> _THE PROBLEM_
Your output should be the line with "[Del artikel] (19, 179)" and all following lines of the data below, through the end, repeated exactly.

(DATASET RECORDS)

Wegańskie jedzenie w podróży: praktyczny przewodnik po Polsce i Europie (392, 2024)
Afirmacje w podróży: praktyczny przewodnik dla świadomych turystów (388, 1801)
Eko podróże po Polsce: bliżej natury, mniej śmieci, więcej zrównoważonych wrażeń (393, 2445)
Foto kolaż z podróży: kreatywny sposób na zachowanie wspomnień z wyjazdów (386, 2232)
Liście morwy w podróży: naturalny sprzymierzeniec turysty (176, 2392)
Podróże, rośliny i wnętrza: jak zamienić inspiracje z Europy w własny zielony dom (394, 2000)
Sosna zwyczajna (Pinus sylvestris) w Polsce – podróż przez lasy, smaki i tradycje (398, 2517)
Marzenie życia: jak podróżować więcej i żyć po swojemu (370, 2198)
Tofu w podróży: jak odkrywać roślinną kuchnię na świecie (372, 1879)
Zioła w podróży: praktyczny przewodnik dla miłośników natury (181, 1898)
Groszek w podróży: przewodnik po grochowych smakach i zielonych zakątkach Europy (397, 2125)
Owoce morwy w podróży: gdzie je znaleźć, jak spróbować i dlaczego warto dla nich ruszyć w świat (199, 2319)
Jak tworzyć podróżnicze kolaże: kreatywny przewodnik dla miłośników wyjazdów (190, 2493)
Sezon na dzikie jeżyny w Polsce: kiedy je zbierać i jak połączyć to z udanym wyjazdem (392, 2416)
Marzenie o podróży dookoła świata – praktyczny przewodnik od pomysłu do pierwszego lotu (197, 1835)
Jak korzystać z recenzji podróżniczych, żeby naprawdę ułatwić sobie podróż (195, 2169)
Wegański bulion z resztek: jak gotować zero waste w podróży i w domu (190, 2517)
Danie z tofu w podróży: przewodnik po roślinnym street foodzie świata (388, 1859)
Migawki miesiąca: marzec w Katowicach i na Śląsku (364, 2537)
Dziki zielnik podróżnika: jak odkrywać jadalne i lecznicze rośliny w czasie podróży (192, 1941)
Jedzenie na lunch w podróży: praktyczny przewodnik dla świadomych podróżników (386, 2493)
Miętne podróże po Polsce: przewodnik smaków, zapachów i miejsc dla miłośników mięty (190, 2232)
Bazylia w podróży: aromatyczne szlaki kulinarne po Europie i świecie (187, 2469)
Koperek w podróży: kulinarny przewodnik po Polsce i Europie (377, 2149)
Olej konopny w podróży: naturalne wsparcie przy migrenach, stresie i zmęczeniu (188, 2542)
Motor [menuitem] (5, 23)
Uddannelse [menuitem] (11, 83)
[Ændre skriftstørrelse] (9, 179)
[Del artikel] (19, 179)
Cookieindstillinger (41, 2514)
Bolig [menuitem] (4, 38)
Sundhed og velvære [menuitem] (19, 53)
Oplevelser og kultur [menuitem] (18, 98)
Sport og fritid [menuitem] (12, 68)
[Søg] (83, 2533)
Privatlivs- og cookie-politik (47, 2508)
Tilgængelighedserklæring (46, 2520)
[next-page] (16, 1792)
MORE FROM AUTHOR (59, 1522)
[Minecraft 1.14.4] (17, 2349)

(End DATASET RECORDS)

> _TASK RESPONSE_
[Del artikel] (19, 179)
Cookieindstillinger (41, 2514)
Bolig [menuitem] (4, 38)
Sundhed og velvære [menuitem] (19, 53)
Oplevelser og kultur [menuitem] (18, 98)
Sport og fritid [menuitem] (12, 68)
[Søg] (83, 2533)
Privatlivs- og cookie-politik (47, 2508)
Tilgængelighedserklæring (46, 2520)
[next-page] (16, 1792)
MORE FROM AUTHOR (59, 1522)
[Minecraft 1.14.4] (17, 2349)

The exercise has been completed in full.